Такого мы еще не слышали.

Мы вообще не слышали, чтобы так читали стихи. То есть, чтобы их не читали , как читают афиши, газетные объявления и т.п. и как было принято читать в те годы стихи, не отличая их от прозы и отчего-то называя это хорошим вкусом и реализмом, а — врастяжку, почти нараспев. К этой манере нужно было привыкнуть. И тогда самые обыкновенные, стертые, бесцветные слова наливались красками, становились звучнее и как бы увесистей. В стихах, которые мы слышали в тот вечер, они напоминали не прошедшие множество рук пятаки, а золотые, первородные, но знающие чекана слитки...

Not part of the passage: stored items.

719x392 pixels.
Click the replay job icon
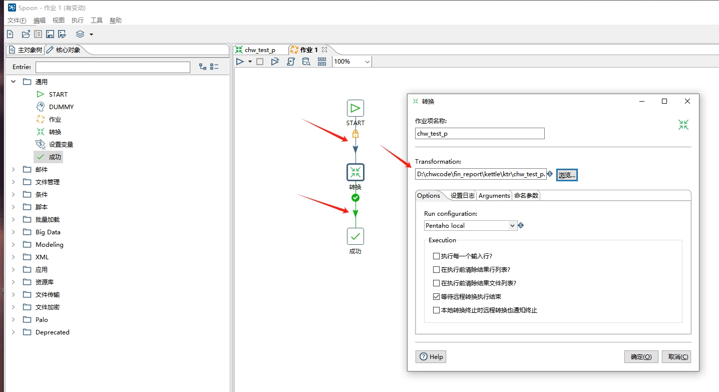[x=275, y=62]
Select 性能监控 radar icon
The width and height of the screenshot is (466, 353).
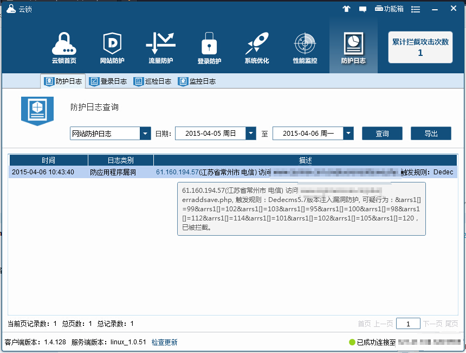point(305,48)
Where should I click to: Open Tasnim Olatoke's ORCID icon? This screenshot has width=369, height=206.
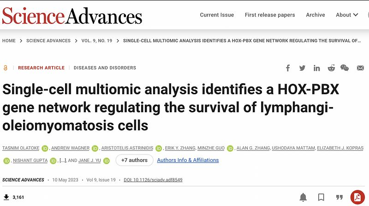45,148
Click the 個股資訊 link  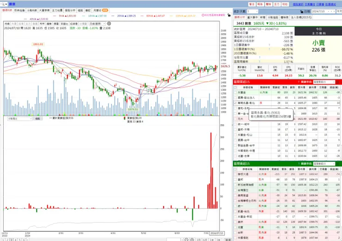[x=298, y=4]
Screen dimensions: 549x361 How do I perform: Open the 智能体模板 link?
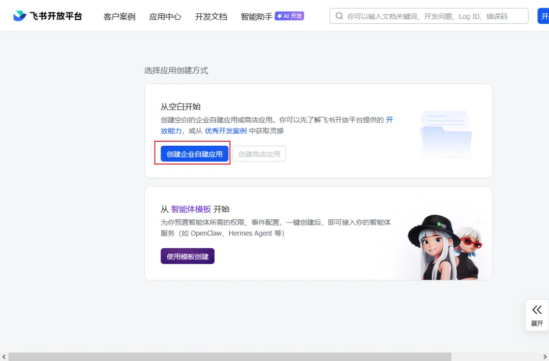pyautogui.click(x=190, y=209)
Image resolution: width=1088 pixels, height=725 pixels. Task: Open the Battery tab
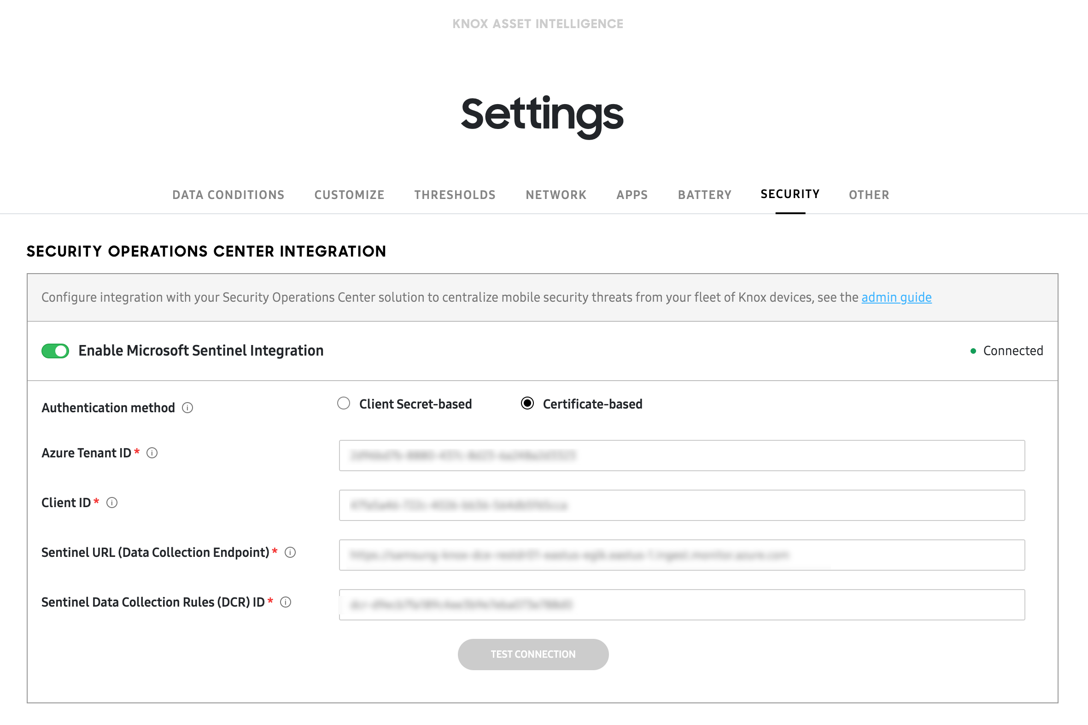tap(705, 195)
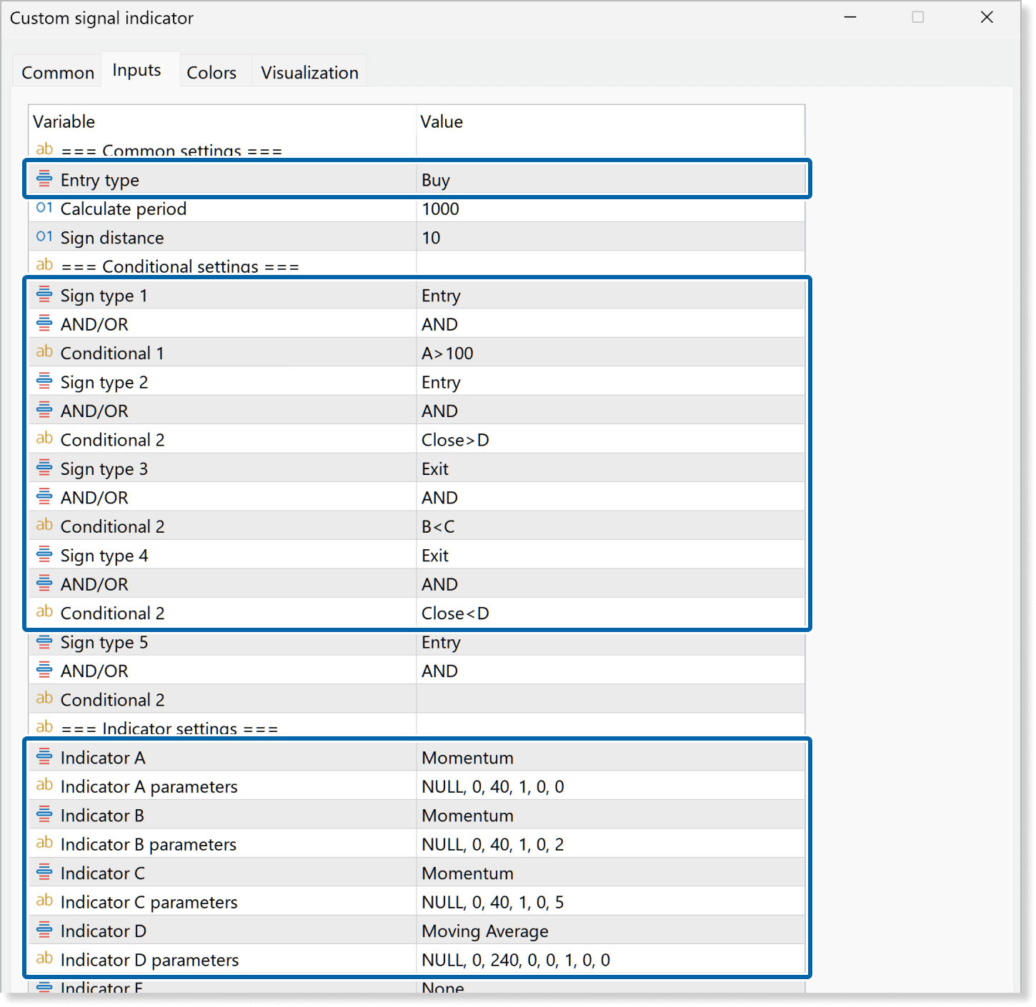Click the enum icon next to Sign type 3

coord(44,467)
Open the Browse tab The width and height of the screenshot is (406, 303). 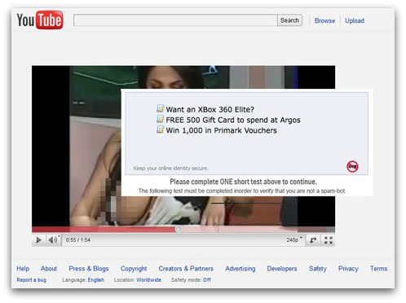pos(324,20)

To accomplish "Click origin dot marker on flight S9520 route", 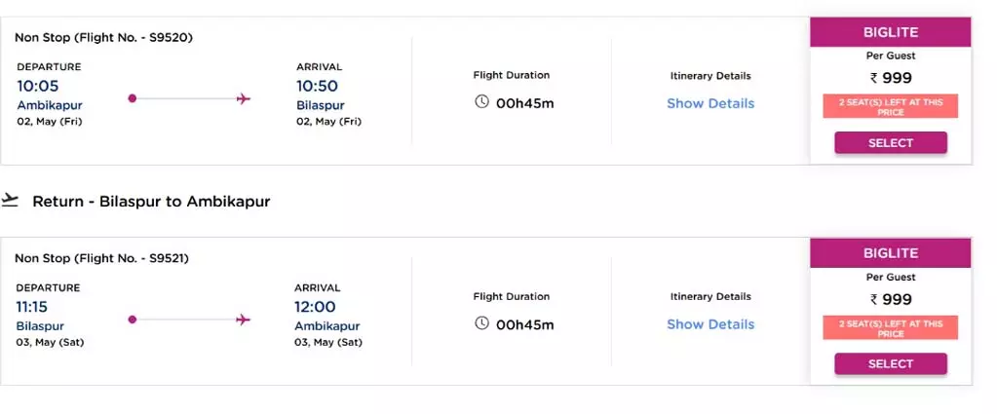I will click(133, 98).
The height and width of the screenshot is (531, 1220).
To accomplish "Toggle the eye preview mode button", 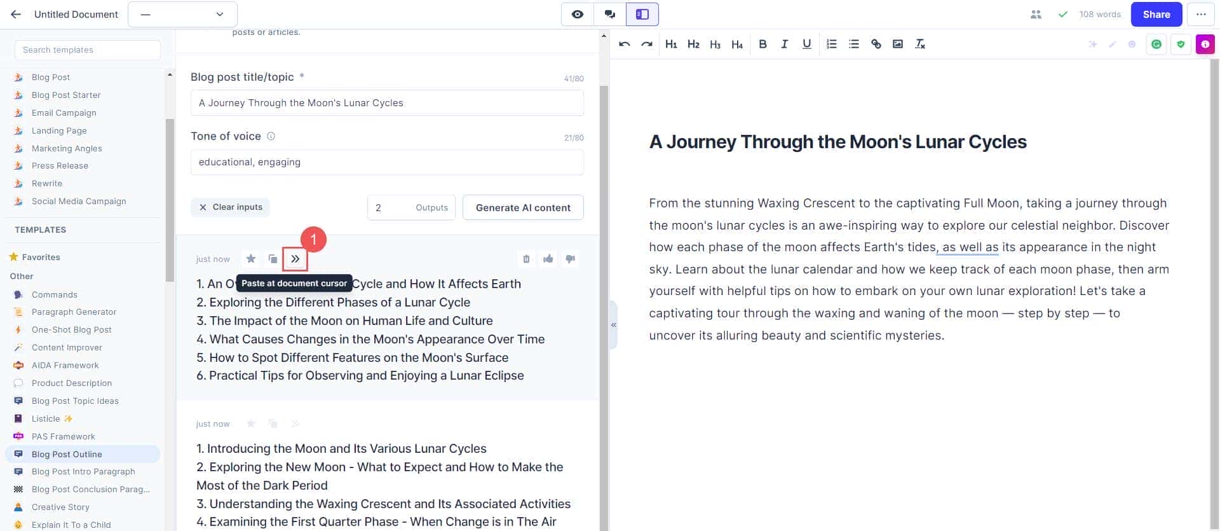I will [x=577, y=14].
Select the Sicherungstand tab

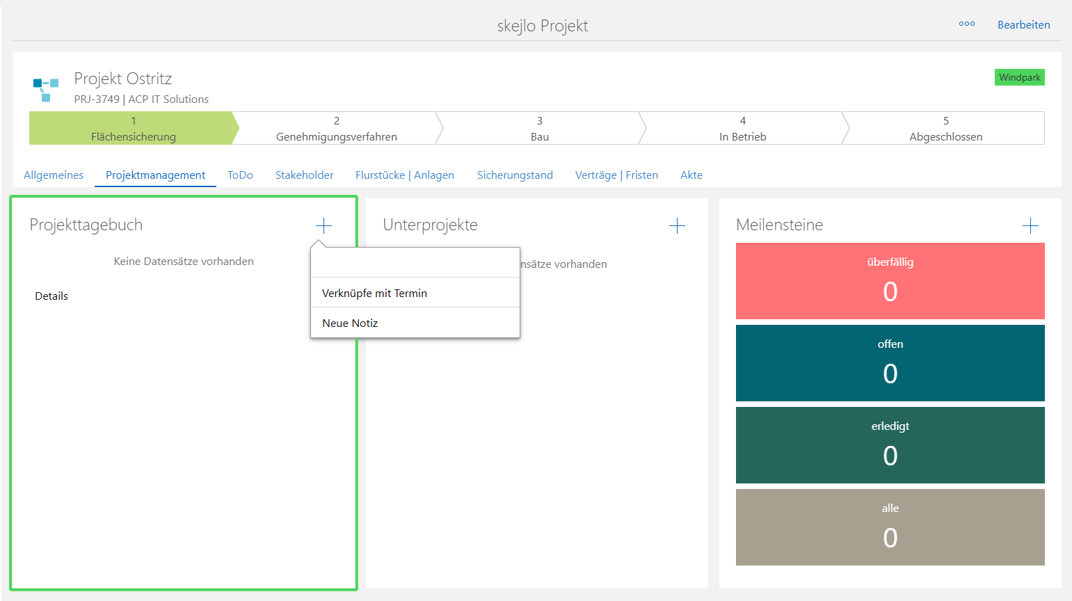coord(515,175)
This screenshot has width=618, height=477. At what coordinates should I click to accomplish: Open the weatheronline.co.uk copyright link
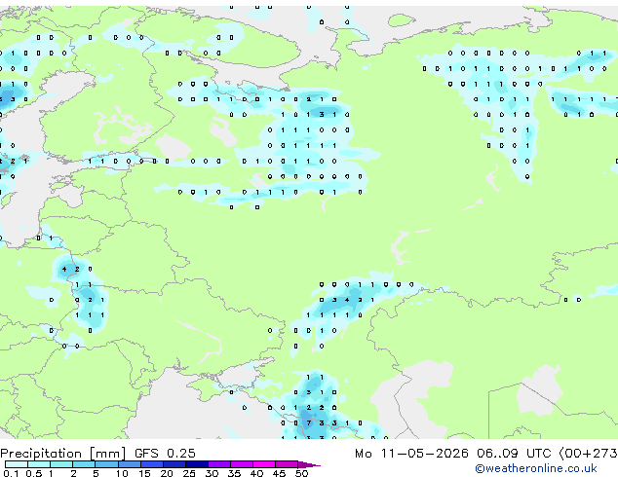pyautogui.click(x=535, y=468)
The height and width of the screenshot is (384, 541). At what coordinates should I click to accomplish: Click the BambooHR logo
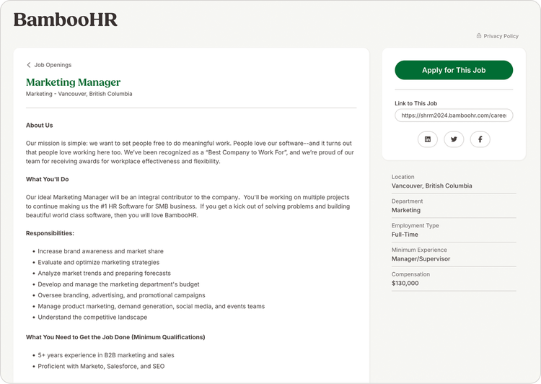pyautogui.click(x=66, y=19)
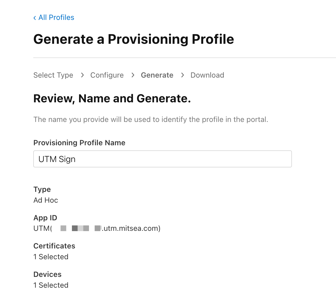Click 1 Selected under Certificates
The height and width of the screenshot is (307, 336).
click(51, 257)
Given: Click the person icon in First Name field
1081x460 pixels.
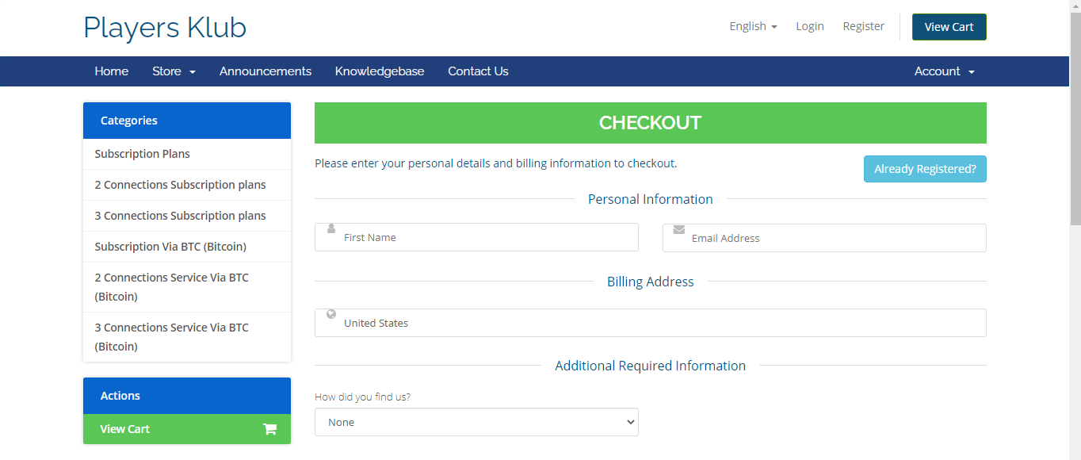Looking at the screenshot, I should pos(331,228).
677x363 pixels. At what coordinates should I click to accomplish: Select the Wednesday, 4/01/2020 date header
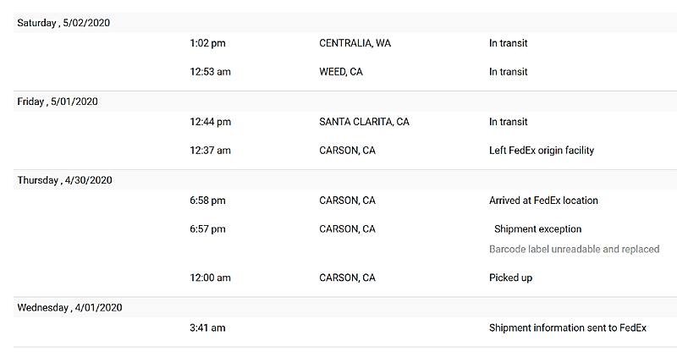click(69, 308)
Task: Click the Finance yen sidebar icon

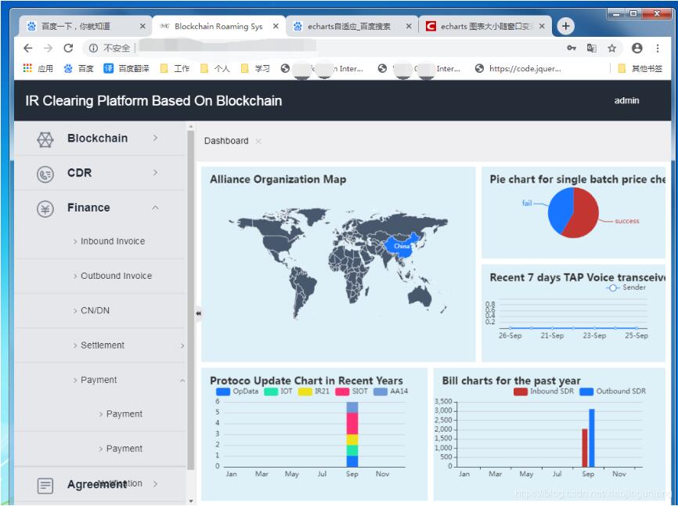Action: pyautogui.click(x=45, y=208)
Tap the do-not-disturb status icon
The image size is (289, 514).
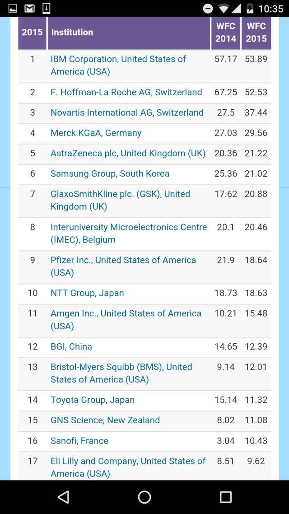(x=208, y=9)
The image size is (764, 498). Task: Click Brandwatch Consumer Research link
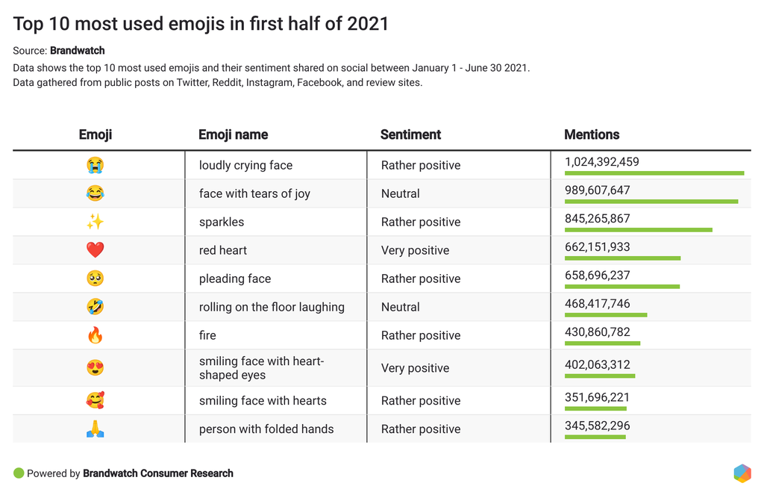pyautogui.click(x=158, y=473)
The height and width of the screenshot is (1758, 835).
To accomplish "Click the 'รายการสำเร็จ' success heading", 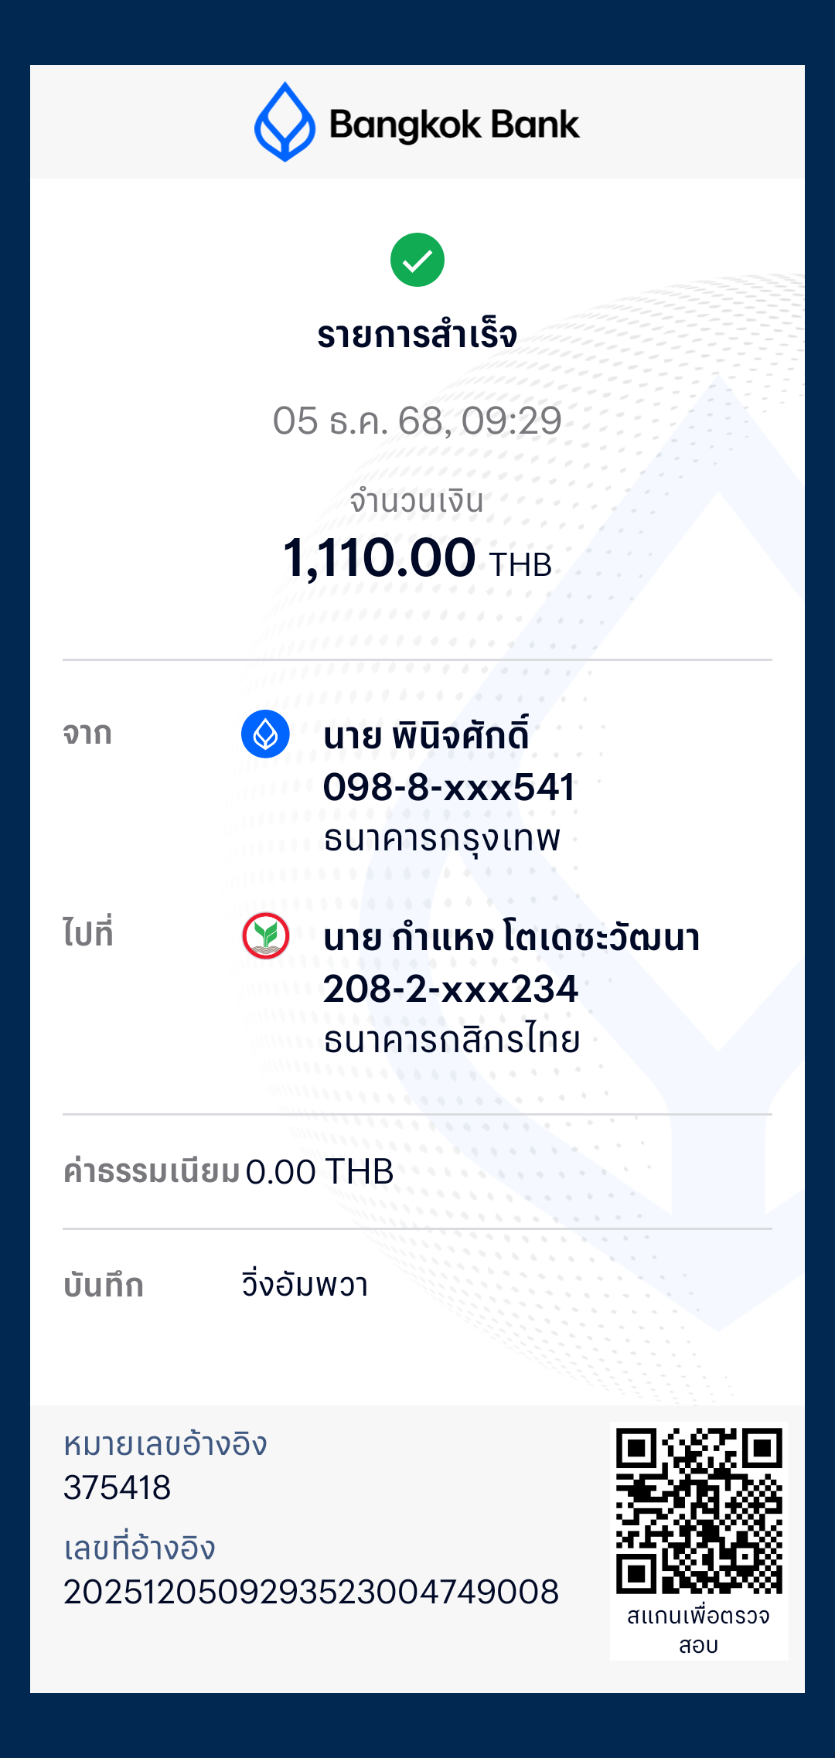I will (418, 335).
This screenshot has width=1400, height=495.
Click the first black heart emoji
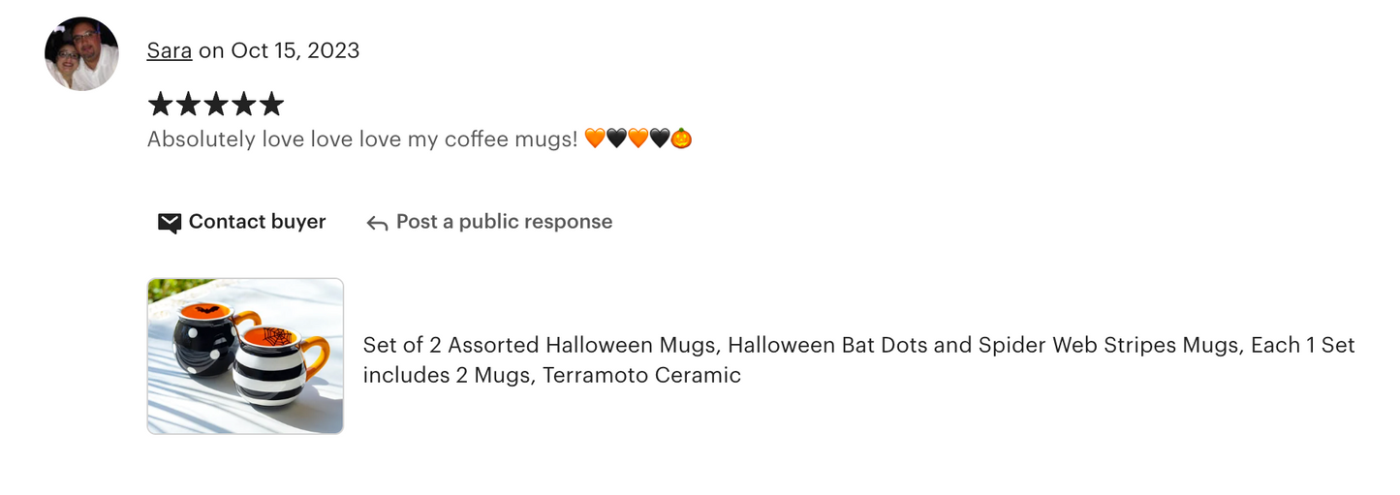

Стояла долгая, сухая астраханская осень. В небе висели звезды, крупные, как спелые яблоки. Мы шли из театра, ошеломленные, растерянные. Землетрясение, сказал я?.. Скорее надо было сказать — «неботрясение», если бы это не звучало так вычурно... Нам казалось, привычное равновесие в мире нарушено, кто-то тряхнул небеса — и звезды падают, сыплются нам под ноги, устилая землю. А мы идем и давим их подошвами.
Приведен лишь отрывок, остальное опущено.